The reality: Services grew 4.1 per cent, the highest in four years, and make up nearly 58 per cent of GDP. This means finance, trade, telecom, transport, IT and government services are doing much of the heavy lifting. This also means that Pakistan’s economy is being pulled by services, not powered by factories or farms.

Agriculture grew by 2.9 per cent, that is despite floods, but remains extremely vulnerable. Yes, agriculture survived the floods, but it has not become climate resilient.

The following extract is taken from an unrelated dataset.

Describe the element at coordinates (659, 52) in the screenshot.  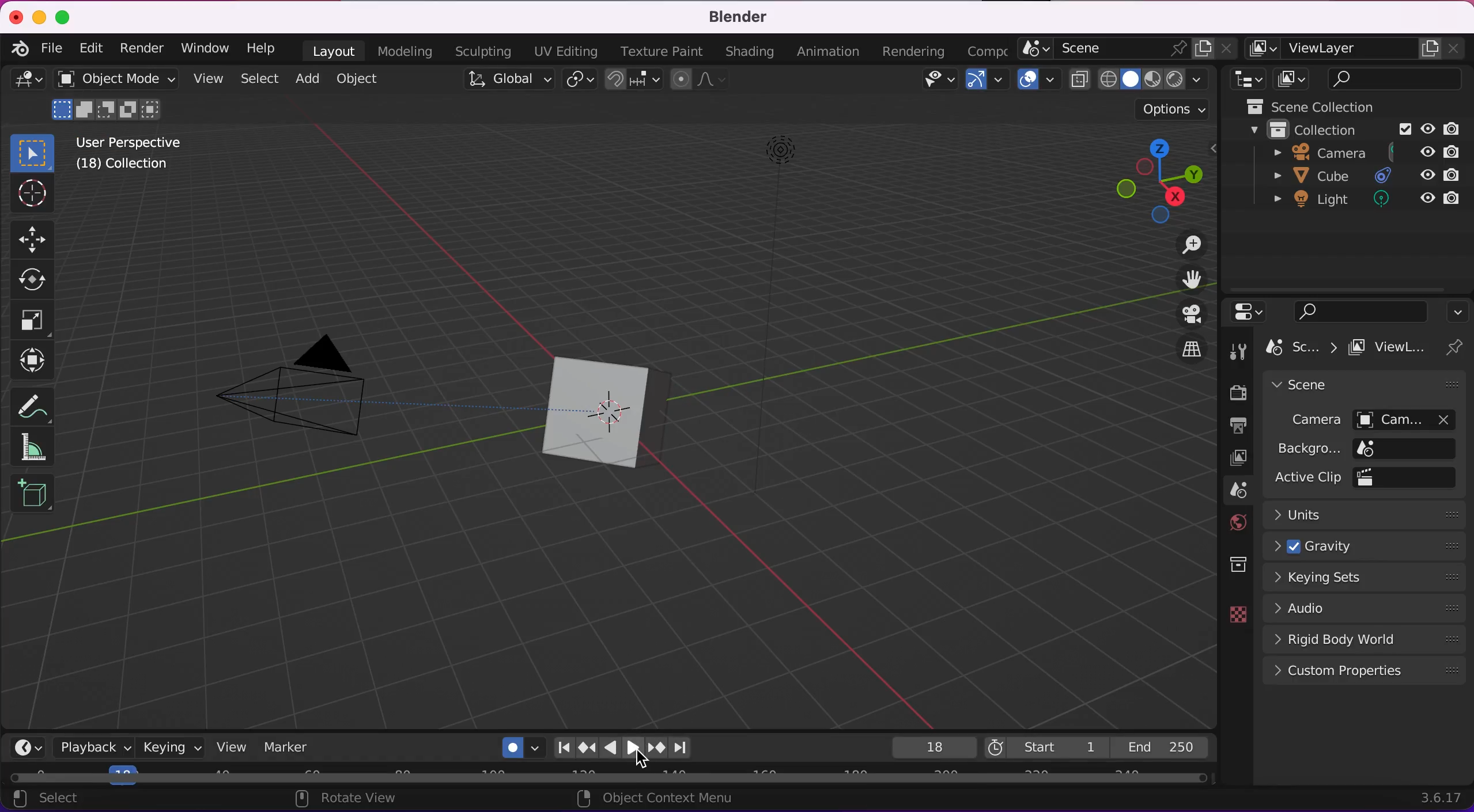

LSM (Large Scale Manufacturing) grew 6.1 per cent -- that’s good news. According to the minister of finance, 16 out of 22 manufacturing sectors showed growth. There should be no illusion: Pakistan needs sustained industrial expansion, not one-year rebounds.

Red alert: Pakistan’s biggest vulnerability is that a war outside Pakistan can still shake prices inside Pakistan. Yes, imported oil means imported inflation. Imported oil means pressure on reserves. Imported oil means pressure on the rupee.

Economic history has a firm lesson: Pakistan cannot stabilise permanently by importing less; it must stabilise by exporting more.

The Economic Survey reveals three Pakistans.

One: a stabilised Pakistan -- where inflation has declined, the external account has improved and the IMF programme remains on track.

Two: a fragile Pakistan -- where the growth target has been missed, agriculture remains weak and the risk of an oil shock is high.

Three: an unreformed Pakistan -- where debt servicing remains heavy, exports remain insufficient and investment remains weak.

The Economic Survey tells us Pakistan has stabilised. The budget must tell us whether Pakistan can grow.

The writer is an Islamabad-based columnist.